Title :
Predicting microbial interactions by using network-constrained regularization incorporating covariate coefficients and connection signs
Author :
Yan Wang;Xiaohua Hu;Xingpeng Jiang;Tingting He;Jie Yuan
Author_Institution :
National Engineering Research Center for E-Learning, Central China Normal University, Wuhan 430079, China
Abstract :
Network is an exceptional way of depicting biological information. In biology, many different biological processes are represented by network, such as regulatory network, metabolic network and food web. In biology, network is a powerful supplement to the standard numerical data such as profile or count data.

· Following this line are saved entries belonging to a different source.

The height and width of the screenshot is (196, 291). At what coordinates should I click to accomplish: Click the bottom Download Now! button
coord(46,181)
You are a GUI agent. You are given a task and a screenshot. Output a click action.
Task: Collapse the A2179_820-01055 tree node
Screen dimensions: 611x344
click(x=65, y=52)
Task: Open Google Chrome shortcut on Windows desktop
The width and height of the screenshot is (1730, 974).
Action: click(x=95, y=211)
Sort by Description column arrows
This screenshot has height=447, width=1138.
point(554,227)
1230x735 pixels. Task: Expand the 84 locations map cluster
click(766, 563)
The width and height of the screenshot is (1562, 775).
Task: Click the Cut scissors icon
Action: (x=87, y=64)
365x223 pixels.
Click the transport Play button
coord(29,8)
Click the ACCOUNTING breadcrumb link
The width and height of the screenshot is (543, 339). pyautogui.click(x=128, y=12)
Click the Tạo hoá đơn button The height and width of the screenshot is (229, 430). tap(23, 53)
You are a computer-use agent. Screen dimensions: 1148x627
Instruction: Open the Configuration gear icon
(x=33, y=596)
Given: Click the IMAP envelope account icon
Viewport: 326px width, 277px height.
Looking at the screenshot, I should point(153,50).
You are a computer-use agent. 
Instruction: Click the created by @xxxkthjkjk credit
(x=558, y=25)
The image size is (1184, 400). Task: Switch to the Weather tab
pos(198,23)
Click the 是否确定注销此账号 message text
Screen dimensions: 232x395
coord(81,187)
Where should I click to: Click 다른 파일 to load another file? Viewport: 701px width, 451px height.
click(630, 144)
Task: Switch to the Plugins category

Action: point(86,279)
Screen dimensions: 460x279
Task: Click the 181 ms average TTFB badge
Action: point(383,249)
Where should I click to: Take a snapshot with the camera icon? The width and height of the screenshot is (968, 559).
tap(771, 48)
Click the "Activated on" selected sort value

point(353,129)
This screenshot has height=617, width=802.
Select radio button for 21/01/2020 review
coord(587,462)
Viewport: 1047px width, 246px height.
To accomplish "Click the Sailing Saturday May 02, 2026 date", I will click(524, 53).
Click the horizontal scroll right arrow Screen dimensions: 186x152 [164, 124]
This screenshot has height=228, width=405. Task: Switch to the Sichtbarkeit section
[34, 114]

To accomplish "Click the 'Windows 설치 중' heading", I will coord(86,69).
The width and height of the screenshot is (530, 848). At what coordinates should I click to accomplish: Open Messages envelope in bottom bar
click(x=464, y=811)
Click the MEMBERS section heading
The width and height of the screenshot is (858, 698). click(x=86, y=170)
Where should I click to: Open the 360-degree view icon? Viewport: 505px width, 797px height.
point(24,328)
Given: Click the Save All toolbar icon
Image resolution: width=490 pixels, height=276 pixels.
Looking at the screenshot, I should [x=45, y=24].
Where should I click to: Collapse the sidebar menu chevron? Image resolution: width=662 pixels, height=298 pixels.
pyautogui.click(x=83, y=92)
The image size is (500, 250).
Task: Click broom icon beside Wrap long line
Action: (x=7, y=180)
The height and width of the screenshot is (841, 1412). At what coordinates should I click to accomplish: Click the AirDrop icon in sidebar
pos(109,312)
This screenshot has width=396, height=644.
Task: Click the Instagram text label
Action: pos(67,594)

By absorbing network information, Vector autoregressive (VAR) model was proved to be an efficient approach to infer dynamic interactions in biological systems. Variants of network-regularized VAR with different penalties or regularization can avoid the problem of over-fitting and provide great potential in high-dimensional time series analysis. In this paper, we develop a novel regularization method for multivariate VAR which incorporates not only network topology but the signs of the network connections. By virtue of coordinate descent, we present a fast implementation for estimating model parameters. We then apply the proposed approach on several time series data sets especially a time series dataset of human gut microbiomes. The experimental results indicate that the new approach has better performance than other VAR-based models.
Keywords :
"Reactive power","Biology","Multicast communication"
Conference_Titel :
Bioinformatics and Biomedicine (BIBM), 2015 IEEE International Conference on
DOI :
10.1109/BIBM.2015.7359758